Stated exercise: Please count how many lines in the listing below contain the word "entry". Give only the number.

Collected data entries:
---+---

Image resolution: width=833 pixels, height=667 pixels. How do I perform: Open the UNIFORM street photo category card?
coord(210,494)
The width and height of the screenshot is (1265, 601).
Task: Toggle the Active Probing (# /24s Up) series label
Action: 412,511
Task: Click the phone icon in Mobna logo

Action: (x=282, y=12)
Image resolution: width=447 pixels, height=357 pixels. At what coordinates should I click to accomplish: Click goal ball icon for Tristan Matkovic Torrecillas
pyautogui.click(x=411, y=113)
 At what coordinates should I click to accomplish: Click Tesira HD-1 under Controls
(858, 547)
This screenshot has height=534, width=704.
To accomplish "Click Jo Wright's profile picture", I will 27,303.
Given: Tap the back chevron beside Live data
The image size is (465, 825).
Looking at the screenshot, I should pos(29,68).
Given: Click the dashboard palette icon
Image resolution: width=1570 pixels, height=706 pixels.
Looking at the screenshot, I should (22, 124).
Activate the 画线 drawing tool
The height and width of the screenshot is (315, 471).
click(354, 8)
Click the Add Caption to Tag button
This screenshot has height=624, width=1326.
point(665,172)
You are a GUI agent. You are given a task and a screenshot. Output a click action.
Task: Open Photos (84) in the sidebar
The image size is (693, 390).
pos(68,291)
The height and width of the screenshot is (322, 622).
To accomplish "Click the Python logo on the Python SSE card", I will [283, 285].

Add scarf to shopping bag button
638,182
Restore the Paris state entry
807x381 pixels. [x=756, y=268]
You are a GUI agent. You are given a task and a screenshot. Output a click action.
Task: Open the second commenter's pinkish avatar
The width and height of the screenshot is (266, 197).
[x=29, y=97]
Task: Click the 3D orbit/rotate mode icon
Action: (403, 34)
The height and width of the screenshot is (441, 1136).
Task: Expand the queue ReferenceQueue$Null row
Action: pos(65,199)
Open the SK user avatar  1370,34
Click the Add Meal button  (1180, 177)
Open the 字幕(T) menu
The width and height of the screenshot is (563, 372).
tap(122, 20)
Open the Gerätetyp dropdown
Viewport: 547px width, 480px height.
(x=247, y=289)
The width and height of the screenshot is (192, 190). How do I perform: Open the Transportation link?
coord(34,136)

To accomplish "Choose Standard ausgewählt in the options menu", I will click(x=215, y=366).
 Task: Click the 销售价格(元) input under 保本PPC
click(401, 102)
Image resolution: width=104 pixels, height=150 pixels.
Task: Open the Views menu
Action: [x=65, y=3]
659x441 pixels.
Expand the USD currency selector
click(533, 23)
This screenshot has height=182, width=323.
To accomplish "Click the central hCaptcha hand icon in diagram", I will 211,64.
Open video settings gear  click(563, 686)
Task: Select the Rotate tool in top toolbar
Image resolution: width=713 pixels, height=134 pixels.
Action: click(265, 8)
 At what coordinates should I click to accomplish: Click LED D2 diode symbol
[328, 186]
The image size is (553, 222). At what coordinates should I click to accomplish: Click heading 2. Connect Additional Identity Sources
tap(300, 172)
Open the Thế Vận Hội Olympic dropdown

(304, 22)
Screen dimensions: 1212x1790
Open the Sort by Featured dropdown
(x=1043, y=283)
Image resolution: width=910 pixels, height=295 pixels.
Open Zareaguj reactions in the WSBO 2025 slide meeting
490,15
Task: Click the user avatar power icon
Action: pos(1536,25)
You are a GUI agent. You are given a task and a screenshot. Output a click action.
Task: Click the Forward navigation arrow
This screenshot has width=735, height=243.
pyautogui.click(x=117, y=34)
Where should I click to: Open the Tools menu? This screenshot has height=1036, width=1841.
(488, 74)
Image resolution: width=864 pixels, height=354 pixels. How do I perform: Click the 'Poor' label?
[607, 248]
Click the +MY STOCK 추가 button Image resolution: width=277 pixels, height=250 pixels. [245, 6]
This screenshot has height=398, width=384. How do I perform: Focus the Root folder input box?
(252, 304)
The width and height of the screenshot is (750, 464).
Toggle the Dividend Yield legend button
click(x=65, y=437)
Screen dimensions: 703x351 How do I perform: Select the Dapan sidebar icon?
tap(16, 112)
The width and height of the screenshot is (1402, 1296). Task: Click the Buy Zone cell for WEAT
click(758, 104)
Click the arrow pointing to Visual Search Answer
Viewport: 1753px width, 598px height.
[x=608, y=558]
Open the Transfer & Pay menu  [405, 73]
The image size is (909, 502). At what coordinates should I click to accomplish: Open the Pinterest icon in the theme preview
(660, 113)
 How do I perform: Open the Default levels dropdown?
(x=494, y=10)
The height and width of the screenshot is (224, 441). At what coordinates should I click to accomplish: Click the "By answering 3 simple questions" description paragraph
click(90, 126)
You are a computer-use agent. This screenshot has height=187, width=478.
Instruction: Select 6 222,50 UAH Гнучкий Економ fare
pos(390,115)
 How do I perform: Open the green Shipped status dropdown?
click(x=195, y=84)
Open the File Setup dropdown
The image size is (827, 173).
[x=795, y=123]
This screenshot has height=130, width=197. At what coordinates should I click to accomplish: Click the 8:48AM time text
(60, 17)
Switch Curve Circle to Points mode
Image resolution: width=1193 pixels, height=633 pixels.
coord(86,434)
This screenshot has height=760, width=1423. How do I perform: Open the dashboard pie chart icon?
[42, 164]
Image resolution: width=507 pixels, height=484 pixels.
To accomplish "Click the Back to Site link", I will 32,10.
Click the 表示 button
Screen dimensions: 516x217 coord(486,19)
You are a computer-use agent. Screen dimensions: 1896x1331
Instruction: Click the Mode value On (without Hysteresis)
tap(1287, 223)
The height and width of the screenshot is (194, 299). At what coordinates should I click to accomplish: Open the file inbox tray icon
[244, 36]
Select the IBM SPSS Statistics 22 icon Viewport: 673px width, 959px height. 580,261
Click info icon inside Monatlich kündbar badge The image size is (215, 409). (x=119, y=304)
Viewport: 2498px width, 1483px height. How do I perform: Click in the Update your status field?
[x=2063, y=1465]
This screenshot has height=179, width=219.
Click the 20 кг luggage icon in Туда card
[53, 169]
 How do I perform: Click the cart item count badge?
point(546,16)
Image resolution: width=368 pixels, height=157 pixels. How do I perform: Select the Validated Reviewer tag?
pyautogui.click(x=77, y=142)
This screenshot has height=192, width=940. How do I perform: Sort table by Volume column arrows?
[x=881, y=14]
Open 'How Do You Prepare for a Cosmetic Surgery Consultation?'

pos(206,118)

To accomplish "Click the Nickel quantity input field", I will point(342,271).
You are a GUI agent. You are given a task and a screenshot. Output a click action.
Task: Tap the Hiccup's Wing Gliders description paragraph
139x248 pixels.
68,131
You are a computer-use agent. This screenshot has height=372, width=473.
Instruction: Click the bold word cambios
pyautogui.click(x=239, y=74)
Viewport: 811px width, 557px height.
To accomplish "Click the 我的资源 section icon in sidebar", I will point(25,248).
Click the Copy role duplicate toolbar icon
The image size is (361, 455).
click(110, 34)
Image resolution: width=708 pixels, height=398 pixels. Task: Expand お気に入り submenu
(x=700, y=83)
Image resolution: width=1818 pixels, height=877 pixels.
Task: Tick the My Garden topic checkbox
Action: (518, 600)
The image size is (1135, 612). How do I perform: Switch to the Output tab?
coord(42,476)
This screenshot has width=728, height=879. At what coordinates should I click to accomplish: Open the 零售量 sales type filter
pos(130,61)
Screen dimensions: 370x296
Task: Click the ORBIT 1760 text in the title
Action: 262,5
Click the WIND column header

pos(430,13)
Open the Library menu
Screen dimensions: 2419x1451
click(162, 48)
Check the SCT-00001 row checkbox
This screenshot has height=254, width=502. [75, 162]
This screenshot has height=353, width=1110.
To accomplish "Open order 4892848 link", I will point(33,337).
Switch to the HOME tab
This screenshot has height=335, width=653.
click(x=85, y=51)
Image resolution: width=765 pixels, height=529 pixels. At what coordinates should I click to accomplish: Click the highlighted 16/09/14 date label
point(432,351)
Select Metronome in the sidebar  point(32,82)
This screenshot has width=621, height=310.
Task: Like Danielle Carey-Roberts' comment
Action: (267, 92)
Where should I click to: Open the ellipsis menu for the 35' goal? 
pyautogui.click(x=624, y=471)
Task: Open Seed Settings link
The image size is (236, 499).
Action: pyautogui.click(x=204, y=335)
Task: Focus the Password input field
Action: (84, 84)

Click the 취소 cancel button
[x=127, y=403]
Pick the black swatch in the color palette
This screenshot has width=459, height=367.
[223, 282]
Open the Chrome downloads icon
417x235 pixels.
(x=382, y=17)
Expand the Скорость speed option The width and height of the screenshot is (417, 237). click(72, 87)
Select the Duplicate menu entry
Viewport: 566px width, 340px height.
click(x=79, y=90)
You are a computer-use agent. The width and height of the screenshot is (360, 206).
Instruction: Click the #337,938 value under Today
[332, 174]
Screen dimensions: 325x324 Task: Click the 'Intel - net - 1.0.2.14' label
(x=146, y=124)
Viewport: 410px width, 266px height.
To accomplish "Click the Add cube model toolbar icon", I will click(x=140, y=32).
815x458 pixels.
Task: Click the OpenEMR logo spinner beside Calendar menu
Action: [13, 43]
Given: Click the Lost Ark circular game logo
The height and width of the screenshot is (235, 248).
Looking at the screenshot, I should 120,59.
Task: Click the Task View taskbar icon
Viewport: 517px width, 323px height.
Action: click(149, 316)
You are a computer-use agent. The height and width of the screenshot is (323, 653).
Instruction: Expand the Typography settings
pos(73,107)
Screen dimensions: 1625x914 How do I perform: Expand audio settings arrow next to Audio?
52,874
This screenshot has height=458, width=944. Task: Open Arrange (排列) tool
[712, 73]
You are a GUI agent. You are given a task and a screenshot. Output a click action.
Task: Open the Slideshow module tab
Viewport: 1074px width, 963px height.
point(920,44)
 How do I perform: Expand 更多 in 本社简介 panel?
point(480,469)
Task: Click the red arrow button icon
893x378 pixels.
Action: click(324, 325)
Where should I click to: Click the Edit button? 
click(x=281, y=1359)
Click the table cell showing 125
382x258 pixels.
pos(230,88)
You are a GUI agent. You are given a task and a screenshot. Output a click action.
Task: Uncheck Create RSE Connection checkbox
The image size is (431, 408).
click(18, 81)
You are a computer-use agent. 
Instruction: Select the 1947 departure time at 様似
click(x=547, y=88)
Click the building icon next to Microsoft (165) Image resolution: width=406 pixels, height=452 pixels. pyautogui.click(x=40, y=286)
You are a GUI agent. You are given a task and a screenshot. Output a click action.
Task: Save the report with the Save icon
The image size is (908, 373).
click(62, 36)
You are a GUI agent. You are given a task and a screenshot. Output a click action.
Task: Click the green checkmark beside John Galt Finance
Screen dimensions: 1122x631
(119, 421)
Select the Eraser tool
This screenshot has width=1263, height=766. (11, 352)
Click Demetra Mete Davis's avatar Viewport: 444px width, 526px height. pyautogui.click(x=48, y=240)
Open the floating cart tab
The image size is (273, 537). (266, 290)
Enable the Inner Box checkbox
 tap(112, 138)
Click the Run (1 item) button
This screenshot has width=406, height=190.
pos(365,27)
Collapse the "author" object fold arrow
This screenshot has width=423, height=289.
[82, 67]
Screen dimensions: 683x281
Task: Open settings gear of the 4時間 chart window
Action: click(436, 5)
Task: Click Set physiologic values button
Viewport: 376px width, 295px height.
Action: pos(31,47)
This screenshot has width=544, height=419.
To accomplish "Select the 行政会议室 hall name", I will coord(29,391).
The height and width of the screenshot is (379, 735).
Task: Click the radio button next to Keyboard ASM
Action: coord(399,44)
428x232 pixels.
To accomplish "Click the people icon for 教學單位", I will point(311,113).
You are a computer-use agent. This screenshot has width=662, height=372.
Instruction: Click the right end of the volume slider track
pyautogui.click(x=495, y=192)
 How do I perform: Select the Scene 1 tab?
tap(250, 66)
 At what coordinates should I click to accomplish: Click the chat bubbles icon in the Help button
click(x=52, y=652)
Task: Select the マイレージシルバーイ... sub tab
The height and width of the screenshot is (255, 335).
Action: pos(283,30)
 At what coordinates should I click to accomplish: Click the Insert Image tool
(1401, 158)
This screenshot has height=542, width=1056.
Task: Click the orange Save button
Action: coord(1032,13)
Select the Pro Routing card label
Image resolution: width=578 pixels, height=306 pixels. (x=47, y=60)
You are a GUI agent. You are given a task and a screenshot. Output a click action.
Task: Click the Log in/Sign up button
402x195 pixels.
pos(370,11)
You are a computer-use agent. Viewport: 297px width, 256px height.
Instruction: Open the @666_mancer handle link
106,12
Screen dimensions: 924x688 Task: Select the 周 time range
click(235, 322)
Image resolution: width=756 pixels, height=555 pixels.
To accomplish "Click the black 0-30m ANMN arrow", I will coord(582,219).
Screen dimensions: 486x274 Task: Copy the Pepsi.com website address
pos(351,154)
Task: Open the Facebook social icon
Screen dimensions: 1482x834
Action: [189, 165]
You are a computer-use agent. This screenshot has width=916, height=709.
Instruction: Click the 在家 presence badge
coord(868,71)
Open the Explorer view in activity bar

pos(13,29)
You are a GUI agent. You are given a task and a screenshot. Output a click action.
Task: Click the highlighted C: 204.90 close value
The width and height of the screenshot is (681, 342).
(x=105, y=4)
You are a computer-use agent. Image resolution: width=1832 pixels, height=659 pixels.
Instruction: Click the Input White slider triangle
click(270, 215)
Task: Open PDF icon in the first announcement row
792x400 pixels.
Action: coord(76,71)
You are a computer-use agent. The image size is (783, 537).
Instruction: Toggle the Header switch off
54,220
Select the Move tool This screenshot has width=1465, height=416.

---+---

Written answer: 2